Diciamo che “spersonalizzare” la storia personale di Antonietta De Lillo – con tutto ciò che comporta la fatica materiale e morale di affrontare una vicenda giudiziaria lunga 20 anni – è un percorso difficile da raggiungere, soprattutto difficile da far comprendere a un mondo estremamente distratto.

Quando esco dall’ambito cinematografico, scopro un meccanismo di empatia verso la mia vicenda giudiziaria maggiore. Nella quotidianità del mondo reale, le persone subiscono ingiustizie enormi, per lo più taciute. Dopo le varie proiezioni del mio film, ho potuto constatare che gli spettatori sentono che sia stata raccontata una storia simile a quella che subiscono nel mondo del lavoro, delle relazioni, della intimità domestica. Ecco, questo è un traguardo politico, culturale, sociale che era alla base di questo film.

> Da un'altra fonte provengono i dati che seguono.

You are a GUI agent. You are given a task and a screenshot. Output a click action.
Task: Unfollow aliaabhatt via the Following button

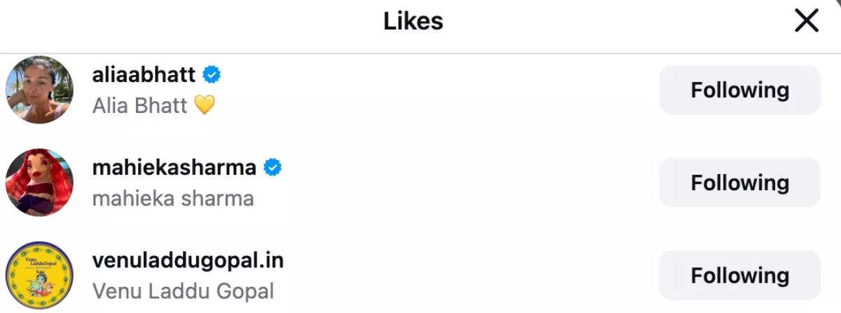point(739,90)
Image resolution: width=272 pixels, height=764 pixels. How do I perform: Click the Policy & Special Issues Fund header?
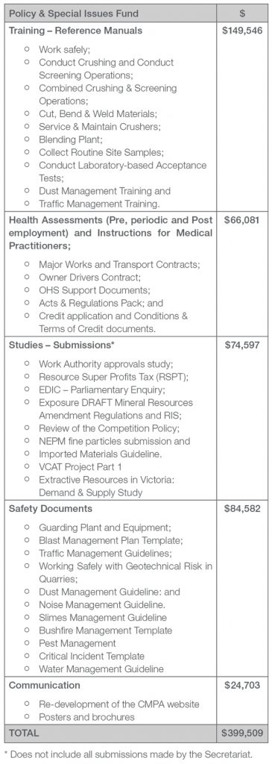click(73, 13)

Spesso invece, quando ascolto le belle parole delle persone che si occupano di cinema (dai registi, ai giornalisti, ai critici), sento che ciascuno di loro guarda il film non soltanto come se fosse qualcosa di assolutamente lontano dalla propria vita, ma con un’immagine distorta. Molti mi invitano, ora che ho reso pubblica la mia esperienza, a fare un nuovo film di finzione. Ciò dimostra che tante persone del cinema non conoscono il mio lavoro: da 20 anni faccio film documentari ma ogni volta che propongo un progetto di fiction vengo ostacolata in ogni modo. In ogni caso in questi anni non mi sono lasciata abbattere: ho aperto una casa di produzione, ho inventato il Film Partecipato, ho collaborato con colleghi e giovani portando avanti un’idea libera di cinema, facendolo praticamente. Tutto ciò sfugge ai più. Certo, vorrei anche fare un film di finzione, ma non ce la faccio da sola, ho lavorato e lavoro con le risorse che ho, senza mai arrendermi.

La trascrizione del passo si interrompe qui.